Of all the reasons people watch Mad Men, the nostalgia factor has always been the most problematic. For a series that, design aesthetics aside, doesn’t see a lot to love about the era it depicts, Mad Men has been a weirdly hypnotic cultural force. And the show’s strongest influence has been on precisely the class of people that it most harshly criticizes.5 Mad Men‘s affluent, educated, largely white core audience seems to have a peculiarly divided response to the show’s critique of the sixties: “How horrible that Pete Campbell raped the neighbor’s au pair. Now let’s dress like him!” No one wants to go back to the America of Mad Men, but a lot of people want to go to the costume party.
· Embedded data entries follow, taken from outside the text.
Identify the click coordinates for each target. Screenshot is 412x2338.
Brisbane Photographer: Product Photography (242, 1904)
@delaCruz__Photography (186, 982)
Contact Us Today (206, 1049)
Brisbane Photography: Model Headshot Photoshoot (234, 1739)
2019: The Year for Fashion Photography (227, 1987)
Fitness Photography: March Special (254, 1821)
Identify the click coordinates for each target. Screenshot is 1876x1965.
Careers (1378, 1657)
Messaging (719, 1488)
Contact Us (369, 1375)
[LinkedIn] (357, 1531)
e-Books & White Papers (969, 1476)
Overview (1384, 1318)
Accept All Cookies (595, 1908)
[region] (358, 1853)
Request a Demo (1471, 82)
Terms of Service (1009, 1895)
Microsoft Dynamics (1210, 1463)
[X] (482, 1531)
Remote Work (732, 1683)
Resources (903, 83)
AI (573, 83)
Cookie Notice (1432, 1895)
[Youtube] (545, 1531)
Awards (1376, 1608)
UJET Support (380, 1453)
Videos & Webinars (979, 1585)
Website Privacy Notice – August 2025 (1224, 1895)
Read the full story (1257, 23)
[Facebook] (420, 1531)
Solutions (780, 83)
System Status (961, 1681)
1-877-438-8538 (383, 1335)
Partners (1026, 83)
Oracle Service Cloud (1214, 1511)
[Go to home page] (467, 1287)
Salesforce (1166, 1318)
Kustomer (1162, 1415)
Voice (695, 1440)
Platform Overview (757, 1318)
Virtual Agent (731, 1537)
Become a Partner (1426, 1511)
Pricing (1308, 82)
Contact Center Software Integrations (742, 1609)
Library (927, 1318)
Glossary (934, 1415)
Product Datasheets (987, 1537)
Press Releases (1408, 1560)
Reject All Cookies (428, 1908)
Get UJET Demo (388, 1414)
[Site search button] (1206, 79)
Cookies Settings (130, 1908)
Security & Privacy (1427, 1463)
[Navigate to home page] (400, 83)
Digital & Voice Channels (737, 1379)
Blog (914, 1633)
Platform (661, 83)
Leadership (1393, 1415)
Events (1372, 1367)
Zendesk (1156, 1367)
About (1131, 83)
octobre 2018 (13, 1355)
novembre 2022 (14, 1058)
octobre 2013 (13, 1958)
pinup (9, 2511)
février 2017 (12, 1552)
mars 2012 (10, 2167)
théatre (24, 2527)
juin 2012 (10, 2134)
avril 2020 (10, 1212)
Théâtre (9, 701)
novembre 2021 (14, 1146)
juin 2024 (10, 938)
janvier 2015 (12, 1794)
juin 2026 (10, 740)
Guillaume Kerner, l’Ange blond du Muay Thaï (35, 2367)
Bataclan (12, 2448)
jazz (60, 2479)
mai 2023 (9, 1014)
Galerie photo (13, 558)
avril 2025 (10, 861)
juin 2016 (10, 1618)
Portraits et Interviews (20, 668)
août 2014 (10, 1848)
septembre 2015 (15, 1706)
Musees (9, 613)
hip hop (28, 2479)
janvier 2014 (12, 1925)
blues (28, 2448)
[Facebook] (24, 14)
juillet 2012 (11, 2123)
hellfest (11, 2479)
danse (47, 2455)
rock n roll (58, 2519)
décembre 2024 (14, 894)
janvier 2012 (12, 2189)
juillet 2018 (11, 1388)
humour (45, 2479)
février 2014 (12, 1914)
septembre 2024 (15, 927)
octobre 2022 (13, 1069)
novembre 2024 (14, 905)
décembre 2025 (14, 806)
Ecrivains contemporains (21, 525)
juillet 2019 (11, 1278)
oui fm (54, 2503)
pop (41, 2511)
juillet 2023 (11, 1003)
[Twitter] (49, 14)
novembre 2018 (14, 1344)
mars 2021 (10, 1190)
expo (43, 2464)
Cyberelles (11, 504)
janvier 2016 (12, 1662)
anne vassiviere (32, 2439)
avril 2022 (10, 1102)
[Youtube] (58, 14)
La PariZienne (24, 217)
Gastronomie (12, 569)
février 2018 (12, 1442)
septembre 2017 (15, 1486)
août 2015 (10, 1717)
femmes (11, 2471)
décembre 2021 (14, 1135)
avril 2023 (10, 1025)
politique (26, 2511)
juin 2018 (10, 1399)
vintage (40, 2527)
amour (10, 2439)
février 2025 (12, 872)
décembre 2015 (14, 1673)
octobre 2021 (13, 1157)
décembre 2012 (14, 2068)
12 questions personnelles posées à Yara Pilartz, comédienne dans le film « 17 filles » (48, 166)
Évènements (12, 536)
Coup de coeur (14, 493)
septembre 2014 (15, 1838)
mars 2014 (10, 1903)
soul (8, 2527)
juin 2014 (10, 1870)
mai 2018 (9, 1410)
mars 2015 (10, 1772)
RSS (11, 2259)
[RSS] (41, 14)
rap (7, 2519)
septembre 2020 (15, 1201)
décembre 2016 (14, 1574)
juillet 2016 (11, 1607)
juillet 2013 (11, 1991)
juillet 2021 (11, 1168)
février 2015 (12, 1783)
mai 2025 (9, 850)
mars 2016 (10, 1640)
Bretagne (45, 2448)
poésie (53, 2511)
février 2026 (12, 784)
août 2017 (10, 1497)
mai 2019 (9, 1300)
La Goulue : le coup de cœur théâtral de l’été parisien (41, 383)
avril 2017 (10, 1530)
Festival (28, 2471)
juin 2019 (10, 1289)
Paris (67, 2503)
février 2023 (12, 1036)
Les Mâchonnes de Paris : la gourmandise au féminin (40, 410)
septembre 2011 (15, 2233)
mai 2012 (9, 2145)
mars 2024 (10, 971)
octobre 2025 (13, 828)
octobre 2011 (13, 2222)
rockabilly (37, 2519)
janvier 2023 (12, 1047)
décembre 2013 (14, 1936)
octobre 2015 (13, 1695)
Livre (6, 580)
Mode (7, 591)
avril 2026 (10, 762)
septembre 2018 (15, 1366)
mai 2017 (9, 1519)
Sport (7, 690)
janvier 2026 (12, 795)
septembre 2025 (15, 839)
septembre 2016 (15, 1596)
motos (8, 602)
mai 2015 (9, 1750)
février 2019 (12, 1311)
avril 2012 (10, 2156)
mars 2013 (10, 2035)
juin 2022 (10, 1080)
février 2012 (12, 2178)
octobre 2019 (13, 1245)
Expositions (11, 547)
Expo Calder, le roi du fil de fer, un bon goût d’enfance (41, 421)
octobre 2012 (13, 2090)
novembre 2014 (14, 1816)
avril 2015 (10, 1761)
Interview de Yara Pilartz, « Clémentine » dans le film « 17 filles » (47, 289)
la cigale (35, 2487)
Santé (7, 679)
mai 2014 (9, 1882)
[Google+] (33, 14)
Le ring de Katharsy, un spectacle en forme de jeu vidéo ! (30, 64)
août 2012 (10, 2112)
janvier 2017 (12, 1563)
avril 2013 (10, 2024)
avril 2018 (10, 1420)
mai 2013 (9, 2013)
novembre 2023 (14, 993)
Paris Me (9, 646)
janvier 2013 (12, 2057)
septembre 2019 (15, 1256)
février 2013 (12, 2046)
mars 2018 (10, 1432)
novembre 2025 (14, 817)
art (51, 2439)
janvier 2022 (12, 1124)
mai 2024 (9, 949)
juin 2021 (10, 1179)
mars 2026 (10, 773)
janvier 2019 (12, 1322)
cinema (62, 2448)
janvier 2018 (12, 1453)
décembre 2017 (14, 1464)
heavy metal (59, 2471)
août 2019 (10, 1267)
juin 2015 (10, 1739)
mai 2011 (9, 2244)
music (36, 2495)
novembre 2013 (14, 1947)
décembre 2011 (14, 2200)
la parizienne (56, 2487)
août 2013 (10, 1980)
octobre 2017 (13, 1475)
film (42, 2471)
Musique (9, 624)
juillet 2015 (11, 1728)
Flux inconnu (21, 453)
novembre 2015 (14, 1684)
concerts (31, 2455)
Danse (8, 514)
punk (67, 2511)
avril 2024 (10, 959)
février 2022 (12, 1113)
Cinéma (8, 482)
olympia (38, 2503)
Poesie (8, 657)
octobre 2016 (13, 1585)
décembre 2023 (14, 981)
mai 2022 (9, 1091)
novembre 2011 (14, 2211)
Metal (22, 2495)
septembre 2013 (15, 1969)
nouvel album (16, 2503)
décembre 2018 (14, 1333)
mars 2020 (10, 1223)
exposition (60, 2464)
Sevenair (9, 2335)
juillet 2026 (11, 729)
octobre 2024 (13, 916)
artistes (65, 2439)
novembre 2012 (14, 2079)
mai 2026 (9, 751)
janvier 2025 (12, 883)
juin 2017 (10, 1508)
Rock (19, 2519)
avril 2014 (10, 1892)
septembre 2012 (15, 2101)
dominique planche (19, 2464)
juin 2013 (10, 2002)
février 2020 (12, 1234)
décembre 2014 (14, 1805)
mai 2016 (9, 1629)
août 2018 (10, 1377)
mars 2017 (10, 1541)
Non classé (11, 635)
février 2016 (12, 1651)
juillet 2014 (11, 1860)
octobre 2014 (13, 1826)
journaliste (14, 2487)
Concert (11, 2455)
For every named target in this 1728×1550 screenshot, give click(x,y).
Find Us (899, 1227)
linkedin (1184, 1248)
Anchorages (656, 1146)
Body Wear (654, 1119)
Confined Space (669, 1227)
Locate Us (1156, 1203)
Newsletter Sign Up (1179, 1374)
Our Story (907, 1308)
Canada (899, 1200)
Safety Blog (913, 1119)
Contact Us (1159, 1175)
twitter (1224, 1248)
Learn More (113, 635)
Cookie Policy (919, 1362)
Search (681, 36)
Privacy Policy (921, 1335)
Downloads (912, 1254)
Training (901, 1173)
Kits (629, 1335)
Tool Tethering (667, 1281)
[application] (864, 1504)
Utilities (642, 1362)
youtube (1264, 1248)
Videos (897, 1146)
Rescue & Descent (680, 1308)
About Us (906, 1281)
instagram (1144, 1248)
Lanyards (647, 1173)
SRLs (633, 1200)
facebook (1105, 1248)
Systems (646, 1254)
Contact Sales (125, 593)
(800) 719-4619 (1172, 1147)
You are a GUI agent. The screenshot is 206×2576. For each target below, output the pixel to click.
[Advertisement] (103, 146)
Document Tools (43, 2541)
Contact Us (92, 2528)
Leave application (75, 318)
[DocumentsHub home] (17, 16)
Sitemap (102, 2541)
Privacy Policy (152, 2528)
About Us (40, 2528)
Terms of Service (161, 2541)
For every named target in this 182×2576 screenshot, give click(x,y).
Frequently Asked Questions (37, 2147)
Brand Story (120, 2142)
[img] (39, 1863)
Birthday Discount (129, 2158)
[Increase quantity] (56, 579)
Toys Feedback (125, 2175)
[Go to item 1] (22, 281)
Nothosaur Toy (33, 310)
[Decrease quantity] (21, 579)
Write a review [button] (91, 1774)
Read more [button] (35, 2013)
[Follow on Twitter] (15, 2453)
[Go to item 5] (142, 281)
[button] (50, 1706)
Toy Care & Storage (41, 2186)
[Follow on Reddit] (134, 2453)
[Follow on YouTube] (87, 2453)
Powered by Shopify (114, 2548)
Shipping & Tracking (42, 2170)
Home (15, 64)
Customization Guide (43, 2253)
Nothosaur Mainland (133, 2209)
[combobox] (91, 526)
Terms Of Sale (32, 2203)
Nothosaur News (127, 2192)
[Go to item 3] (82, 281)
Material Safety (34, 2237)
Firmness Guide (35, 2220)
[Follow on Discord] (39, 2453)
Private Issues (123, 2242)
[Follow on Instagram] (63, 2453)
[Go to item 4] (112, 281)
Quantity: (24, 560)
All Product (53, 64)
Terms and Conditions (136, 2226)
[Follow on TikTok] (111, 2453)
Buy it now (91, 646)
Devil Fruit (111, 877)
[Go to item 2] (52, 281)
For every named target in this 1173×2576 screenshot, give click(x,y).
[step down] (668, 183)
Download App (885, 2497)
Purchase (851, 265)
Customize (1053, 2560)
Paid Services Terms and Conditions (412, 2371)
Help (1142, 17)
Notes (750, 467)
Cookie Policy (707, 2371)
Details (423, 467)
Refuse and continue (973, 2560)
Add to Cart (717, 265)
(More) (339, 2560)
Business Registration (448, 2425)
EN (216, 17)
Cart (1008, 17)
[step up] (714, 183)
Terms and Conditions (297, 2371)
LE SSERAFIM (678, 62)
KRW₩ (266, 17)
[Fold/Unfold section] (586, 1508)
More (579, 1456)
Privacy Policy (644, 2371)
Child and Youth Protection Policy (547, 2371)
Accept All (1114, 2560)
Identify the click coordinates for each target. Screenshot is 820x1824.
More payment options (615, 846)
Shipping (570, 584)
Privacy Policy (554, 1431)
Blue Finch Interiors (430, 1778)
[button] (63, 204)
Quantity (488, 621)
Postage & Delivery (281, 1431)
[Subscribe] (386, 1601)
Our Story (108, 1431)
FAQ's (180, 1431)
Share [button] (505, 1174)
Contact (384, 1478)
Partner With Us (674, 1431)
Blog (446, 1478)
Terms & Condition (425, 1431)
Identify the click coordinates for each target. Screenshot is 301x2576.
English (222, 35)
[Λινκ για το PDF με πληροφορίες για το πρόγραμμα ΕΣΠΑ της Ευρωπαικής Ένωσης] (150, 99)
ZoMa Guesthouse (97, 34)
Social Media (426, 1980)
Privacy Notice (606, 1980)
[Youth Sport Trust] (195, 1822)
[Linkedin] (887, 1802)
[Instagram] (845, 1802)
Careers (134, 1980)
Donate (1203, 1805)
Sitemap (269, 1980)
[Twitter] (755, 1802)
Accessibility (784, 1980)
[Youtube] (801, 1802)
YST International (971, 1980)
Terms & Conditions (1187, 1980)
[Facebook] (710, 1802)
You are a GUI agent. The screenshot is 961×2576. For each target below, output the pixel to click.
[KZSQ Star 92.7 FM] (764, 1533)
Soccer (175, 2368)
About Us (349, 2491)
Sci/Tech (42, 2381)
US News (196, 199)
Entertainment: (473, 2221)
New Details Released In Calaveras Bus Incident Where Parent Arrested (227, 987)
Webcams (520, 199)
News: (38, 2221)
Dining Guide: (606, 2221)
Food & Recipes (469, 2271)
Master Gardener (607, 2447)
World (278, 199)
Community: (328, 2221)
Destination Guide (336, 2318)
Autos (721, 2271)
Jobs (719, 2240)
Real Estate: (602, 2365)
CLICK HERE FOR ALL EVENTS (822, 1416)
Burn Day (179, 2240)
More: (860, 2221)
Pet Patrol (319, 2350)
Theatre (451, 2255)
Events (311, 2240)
Jon Hamm and John Slattery sell luxury cars, not exactly the province of the revolutionary underclass.
Well, OK. You always fantasize about what’s right on the other side of the cultural edge, not necessarily because you approve of it. Don Draper saw the future and seduced a hippie schoolteacher; we saw the past and bought a Banana Republic tie. The Masters, unlike Mad Men, will never seem cool,6 but it’s beautiful in its own way, and the fantasy element is essentially the same — people cozying up to an imagined privilege that they can simultaneously congratulate themselves for doing without.
One reason why a lot of people who like Mad Men would never be caught dead watching the Masters.
The other factor here, of course, is that the past is always safe, and thus is always a palatable metaphor for the present. Probably my favorite scene in Mad Men is the little aside in Season 3 when Sally Draper reads to Grandpa Gene out of The Decline and Fall of the Roman Empire. It’s the most openly self-explanatory moment in the series,7 a member of the younger generation (Sally, Matthew Weiner) telling the story of the collapse of an older era (imperial Rome, the social hierarchy of postwar America) to an audience whose real concern is the potential collapse of the current one (Grandpa Gene, us). It’s obviously not the case that the Masters is a symbol of American decline. But there’s something about the way the tournament functions as a zoo exhibit of twentieth-century prosperity — that’s harsh, but compare the way Nantz purrs about the magic of the pines to the way David Attenborough rhapsodizes about elephant seals — that suggests, at the very least, a smothered anxiety about what’s happened to that prosperity and the confidence that went with it. In other words, if The Decline and Fall of the Roman Empire is the Mad Men of eighteenth-century history books, the Masters could well be The Decline and Fall of the Roman Empire of golf tournaments.
To the point that you could criticize it for being too obvious. But it’s an obviousness that’s mitigated by the loveliness of the image and the confidence it took to create it, in the same vein as Augie March driving to Mexico with a bald eagle.